E-commerce giant Alibaba on Thursday reported better-than-expected earnings and sales for its latest quarter.
Shares of Ali Baba (BABA) rose nearly 15% by late morning after the company said revenue rose 9% from a year ago, beating analysts’ forecasts. Alibaba said the strength was due to strong demand for online and mobile shopping as well as a 12% increase in sales from its huge Alibaba Cloud unit.
Alibaba said it now has more than 1 billion active customers in China, the first time the company has hit the milestone. Alibaba has over 1.3 billion customers worldwide.
Alibaba’s Charman and CEO, Daniel Zhang, said in a press release that Alibaba was able to post strong results “despite macroeconomic challenges that impacted supply chains and consumer sentiment. consumers”.
The company hopes the supply chain disruptions may soon end. Alibaba’s chief financial officer Toby Xu said in a conference call with analysts on Thursday that “we are definitely seeing signs of improvement in early May,” although it will still take “time.” for outstanding deliveries to be delivered.
Xu added that “many merchants may need to invest to boost their revenue,” especially as retailers gear up for Alibaba’s mid-year shopping festival on June 18.
Change in shopping habits of Chinese consumers
Concerns about Covid peaking in major Chinese cities remain a major concern.

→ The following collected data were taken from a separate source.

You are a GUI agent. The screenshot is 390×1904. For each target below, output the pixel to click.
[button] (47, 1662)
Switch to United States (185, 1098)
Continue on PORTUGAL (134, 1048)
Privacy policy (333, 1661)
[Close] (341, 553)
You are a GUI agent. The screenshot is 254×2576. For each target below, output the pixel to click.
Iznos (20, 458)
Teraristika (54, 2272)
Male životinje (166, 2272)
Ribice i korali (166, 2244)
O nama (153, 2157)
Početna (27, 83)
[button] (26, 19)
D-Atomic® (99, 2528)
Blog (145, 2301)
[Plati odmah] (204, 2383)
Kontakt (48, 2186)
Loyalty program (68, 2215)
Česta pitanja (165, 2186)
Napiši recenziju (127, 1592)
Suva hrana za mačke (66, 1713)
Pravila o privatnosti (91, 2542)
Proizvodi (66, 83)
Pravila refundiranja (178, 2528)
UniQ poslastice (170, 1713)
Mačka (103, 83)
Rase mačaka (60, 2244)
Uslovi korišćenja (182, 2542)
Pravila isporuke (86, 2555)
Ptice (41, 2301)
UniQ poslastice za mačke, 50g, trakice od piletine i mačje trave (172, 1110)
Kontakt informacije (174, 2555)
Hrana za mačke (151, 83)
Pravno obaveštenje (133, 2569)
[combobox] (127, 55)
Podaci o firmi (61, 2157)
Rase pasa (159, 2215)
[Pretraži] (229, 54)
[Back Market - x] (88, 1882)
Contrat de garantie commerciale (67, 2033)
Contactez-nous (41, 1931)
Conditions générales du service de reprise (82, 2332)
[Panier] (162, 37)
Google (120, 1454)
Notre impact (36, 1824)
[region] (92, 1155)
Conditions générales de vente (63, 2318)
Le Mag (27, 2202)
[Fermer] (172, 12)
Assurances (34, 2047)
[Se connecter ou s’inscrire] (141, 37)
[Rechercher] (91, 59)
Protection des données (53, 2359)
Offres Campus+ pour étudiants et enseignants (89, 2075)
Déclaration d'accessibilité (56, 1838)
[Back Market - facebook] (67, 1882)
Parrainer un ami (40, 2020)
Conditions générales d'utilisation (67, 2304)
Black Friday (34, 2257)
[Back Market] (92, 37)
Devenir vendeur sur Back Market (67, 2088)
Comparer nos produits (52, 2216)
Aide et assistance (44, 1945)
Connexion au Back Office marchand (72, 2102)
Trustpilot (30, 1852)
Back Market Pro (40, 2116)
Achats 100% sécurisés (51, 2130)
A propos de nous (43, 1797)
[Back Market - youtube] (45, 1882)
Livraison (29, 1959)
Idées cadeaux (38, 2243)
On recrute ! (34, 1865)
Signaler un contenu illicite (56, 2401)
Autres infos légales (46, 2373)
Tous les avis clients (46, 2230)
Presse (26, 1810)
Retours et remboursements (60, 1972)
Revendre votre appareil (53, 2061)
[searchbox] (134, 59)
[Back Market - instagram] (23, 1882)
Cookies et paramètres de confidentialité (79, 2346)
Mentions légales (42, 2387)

This has led to a shift in how (and what) Chinese consumers buy, much like in the United States and other parts of the world.
“While our user traffic and engagement have remained resilient, consumption patterns across all categories on our platforms have changed,” Zhang said on the conference call.

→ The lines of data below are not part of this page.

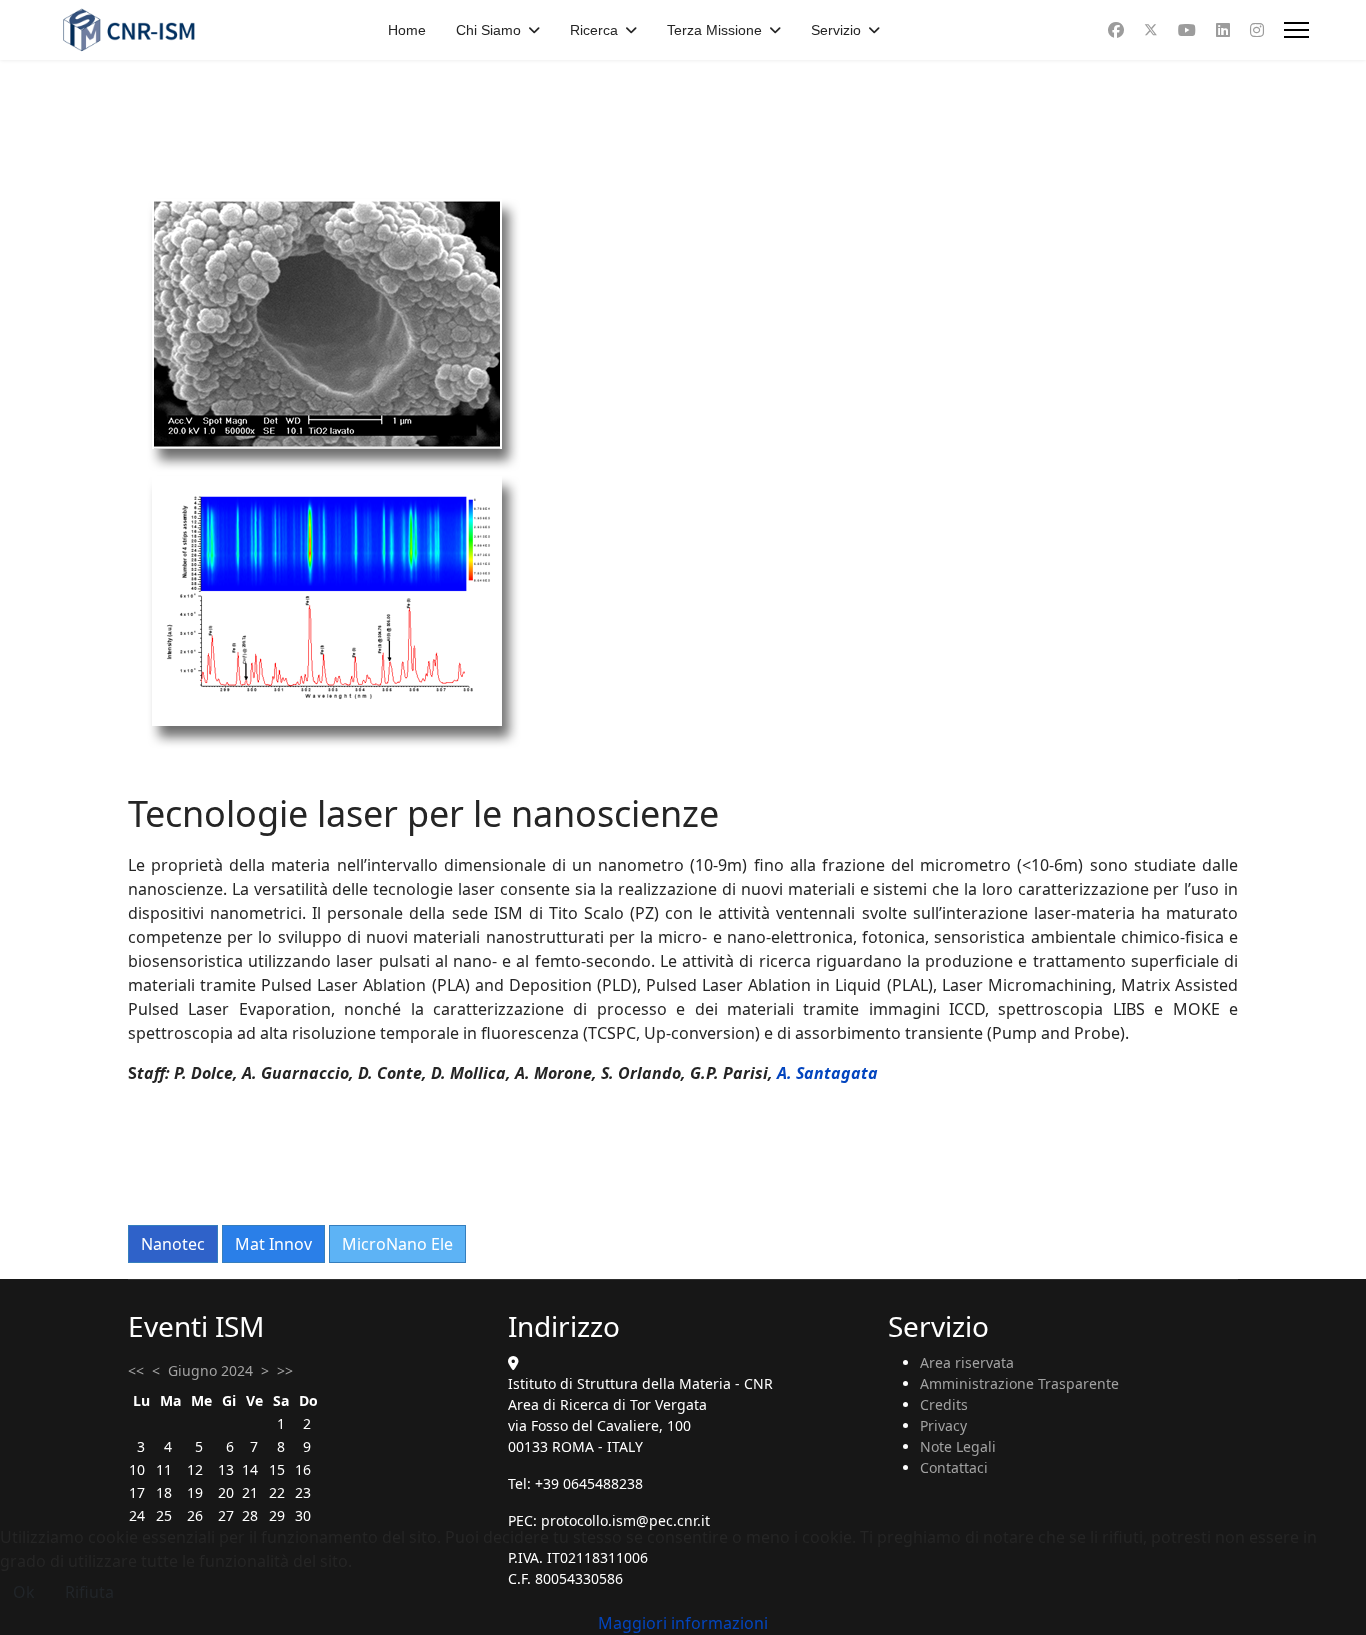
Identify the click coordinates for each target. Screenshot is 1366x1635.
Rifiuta (89, 1592)
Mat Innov (273, 1244)
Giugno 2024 (210, 1370)
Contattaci (954, 1467)
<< (136, 1370)
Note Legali (958, 1446)
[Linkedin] (1223, 30)
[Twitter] (1151, 30)
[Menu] (1296, 30)
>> (285, 1370)
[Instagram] (1257, 30)
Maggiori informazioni (683, 1623)
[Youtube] (1187, 30)
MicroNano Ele (397, 1244)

He noted that sales in the fashion and electronics categories have declined, but that “demand for essential supplies” such as food and personal care products “has increased significantly with more consumers stocking up at home. “. Zhang said other categories, such as healthcare, sportswear and outdoor products, have also seen rapid growth.
Major US retailers such as walmart (WMT) and Target (TGT) reported similar trends.
But Alibaba faces other significant challenges. Chinese regulators have taken a closer look at its homegrown tech giants in recent years. And many large Chinese companies operating in the United States could be forced to withdraw from the New York Stock Exchange and Nasdaq.
The carpooling application Didi is doing just that. Luckin Coffee, a competitor of Starbucks (SBUX)has already been delisted, although the company has made an impressive comeback in China following accounting issues.
Tension between China and the United States also remains high. President Biden continued to speak forcefully about possible military intervention in China if it attacked Taiwan.
However, Biden and US Treasury Secretary Janet Yellen have hinted at removing some of the most onerous Trump-era tariffs on Chinese goods.
Other major Chinese companies have also reported more upbeat results lately. Alibaba rival JD.com (J.D.) recently said its latest quarter sales exceeded forecasts. And the Chinese search giant Baidu (BEGINNING) announced better-than-expected results on Thursday thanks to the growth of its cloud and artificial intelligence units.
Baidu shares rose 10% on Thursday. But its stock is still down more than 10% over the year. Alibaba, JD and other major Chinese tech such as online retailers Pinduo-duo (PDD) and electric car manufacturers Nio (NIO)Xpeng and Li Auto are still down sharply in 2022 despite recent rebounds.